Asian investors were focused on events in Europe and the U.S. during the week. But at week's end, traders largely shrugged off political uncertainty in the UK where British Prime Minister Theresa May's decision to call a snap general election backfired as the Conservatives fell short of 326 needed to command a parliamentary majority. Instead investors looked ahead to the Federal Reserve announcement on Wednesday (June 14). Markets here showed little reaction to ECB President Mario Draghi's surprisingly cautious tone in his post-meeting statement and the public testimony of former FBI Director James Comey about his relationship with President Donald Trump and the circumstances that led to his firing.

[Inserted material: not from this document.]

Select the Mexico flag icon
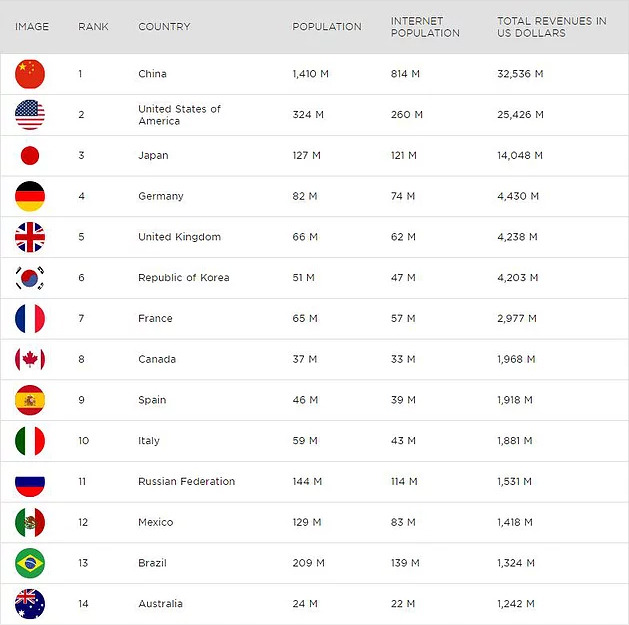The height and width of the screenshot is (625, 629). click(30, 522)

The Nikkei was down 0.8 percent and the Topix tumbled 1.3 percent on the week as stocks continued to trade on fluctuations in the yen. The yen remained weak against the dollar after Bank of Japan Governor Haruhiko Kuroda said there is still a long way to go until the inflation target of 2 percent is achieved. The main reason for the delay in reaching the inflation target is subdued inflation expectations, he noted.

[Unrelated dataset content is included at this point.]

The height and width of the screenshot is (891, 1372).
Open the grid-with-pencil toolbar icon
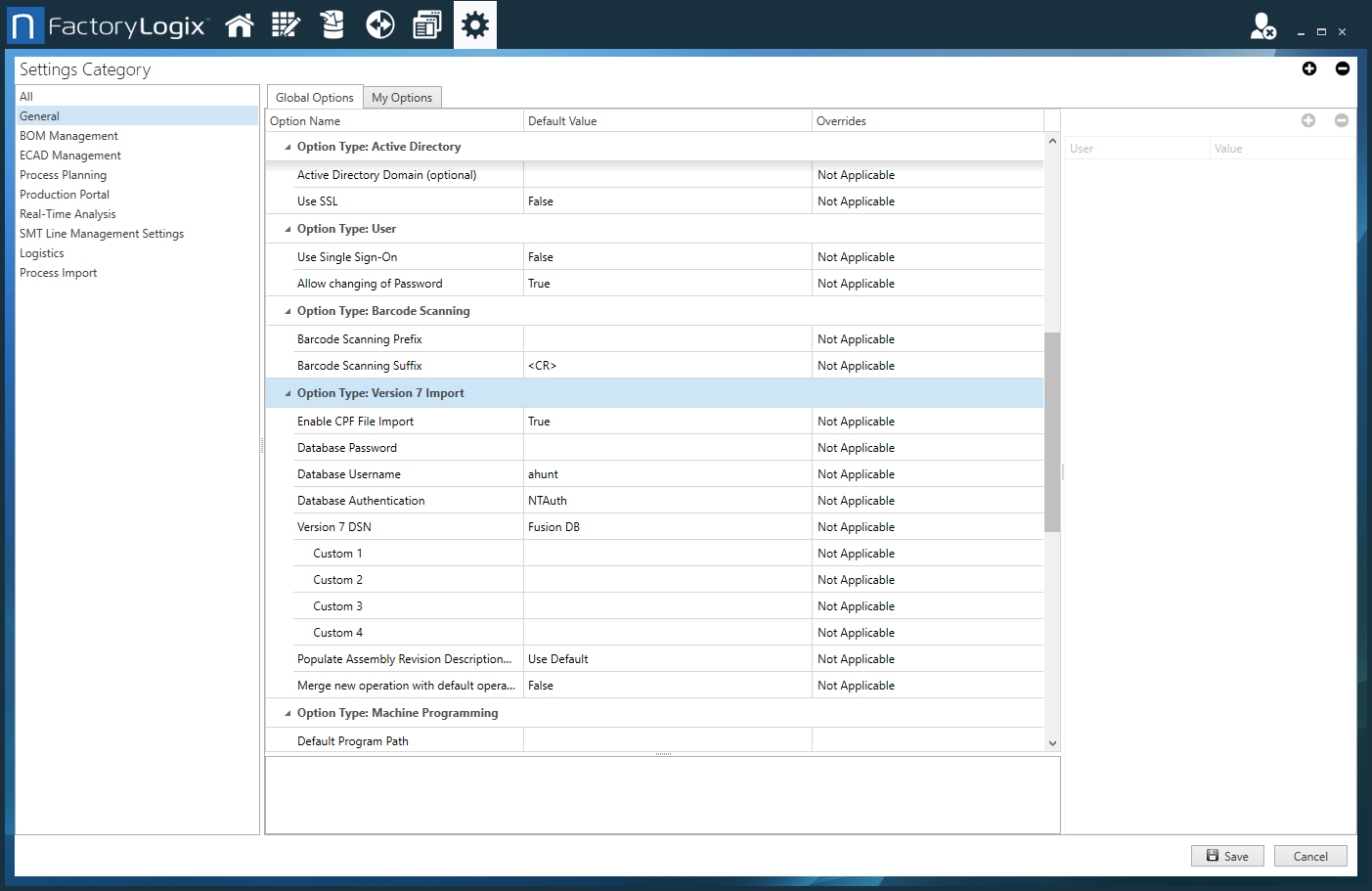286,25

The All Ordinaries declined 1.8 percent on the week thanks to disappointing first quarter growth. GDP grew a seasonally adjusted 0.3 percent in the January to March period marking 103 quarters or 25 years and nine months without a recession. A recession is traditionally defined as two consecutive quarters of declining gross domestic product. Australia's streak ties the record held by the Netherlands, which went on a comparable run starting in the early 1980s. Australia's economy has been propped up by service industries, while products such as natural resources have suffered.


Severe weather events such as Cyclone Debbie, which hurt coal exports, have stifled growth. Although exports have generally buttressed the economy, they have begun to struggle. Exports of iron ore and other goods fell 2.6 percent during the quarter, as prices continue to slump. But Australia's service and investment sectors have offset those drawbacks. Chinese investors have been pouring money into property in the country's major cities, and construction demand is swelling. The amount of direct investment approved by the Foreign Investment Review Board was 30 percent higher in the 12 months beginning July 2015 than in the previous year. However, Australia's economic expansion has not led to increased hiring.

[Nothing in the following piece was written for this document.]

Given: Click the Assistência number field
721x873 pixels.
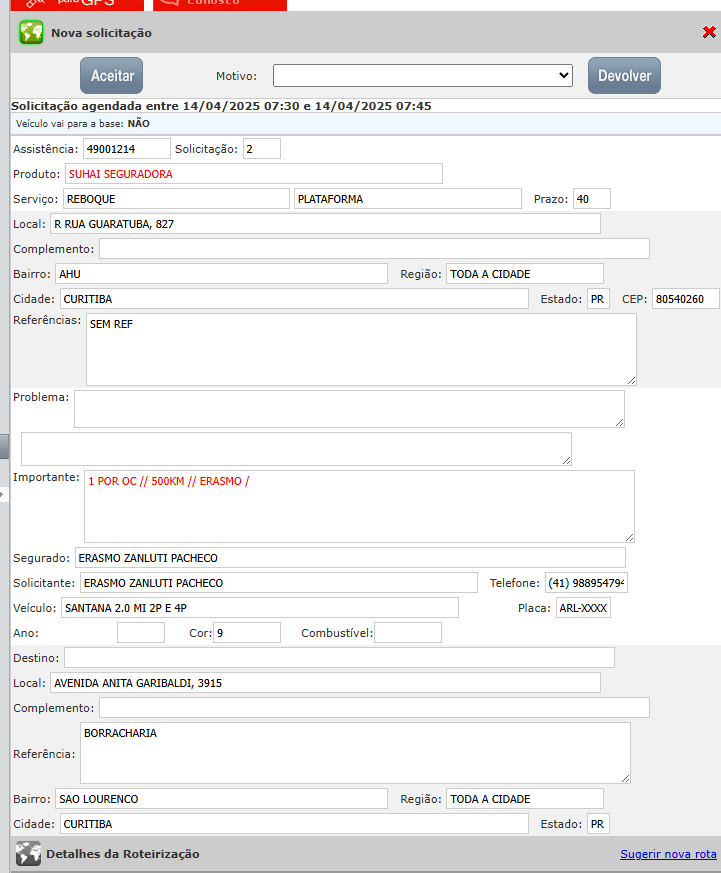Looking at the screenshot, I should pos(126,149).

The pound sterling took the brunt of the surprising snap poll results and tumbled when the initial exit poll results were announced after voting ended. The result lifted the country's main FTSE share index, after the election denied any party a majority in parliament. Prime Minister Theresa May said she would form a government with help from the DUP, despite having failed to win the stronger mandate she had sought to conduct exit talks with the rest of the European Union. While sterling registered its biggest daily decline in eight months, the slump appeared to be checked by expectations from some investors that the government may pursue a softer stance on Brexit. The graph pictures sterling's fluctuations against the U.S. dollar and euro since the Brexit vote on June 23, 2016. The results' surprise raised questions about how Britain will advance with its plan to leave the EU, and whether any party can form a stable government.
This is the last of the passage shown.